I've had a crush on my brother's friend for years. I invited him to the birthday party I threw for my brother, and I also invited my best friend. Bestie had never met Crush before, but she knew of my crush. They spent the evening together, flirting and getting more touchy-feely the more they drank. She was grinding on him by the end of the night.
Bestie is married with kids but has a desperate need for male attention and has cheated several times. Putting a man in front of her is like putting a drink in front of an alcoholic.
Toward the end of the party when I finally got Bestie alone, I reminded her of my crush and asked her to stop flirting. She apologized and that was that. But the next day I saw that they are now friends on Facebook and feel she might still be overstepping. Now I'm wondering if I can trust her. Could they be talking behind my back? Would she do this with someone I was dating or even married to? And it isn't the first time this has happened.

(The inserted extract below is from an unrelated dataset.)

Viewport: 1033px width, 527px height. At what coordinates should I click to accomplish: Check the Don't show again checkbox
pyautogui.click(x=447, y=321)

I can't stop her from doing these things (and probably don't even have the right to tell her not to flirt with my crush) so I'm wondering if I should step back from this friendship. We've been friends since childhood and she's been a great friend otherwise.
Of course you can't trust her -- to be anyone except who she has always been. Though that's a kind of trust, I suppose: You can trust her to choose cocktails and tail-chasing over you or anyone else.
And I think you're onto a lot more than you realize with the drink-in-front-of-an-alcoholic analogy.
She grabs at male attention even when she knows it hurts her best friend, not to mention, presumably, her husband and kids. That's the stuff addicts do -- prioritize the satisfaction of their physical and emotional cravings above the consequences to themselves and others.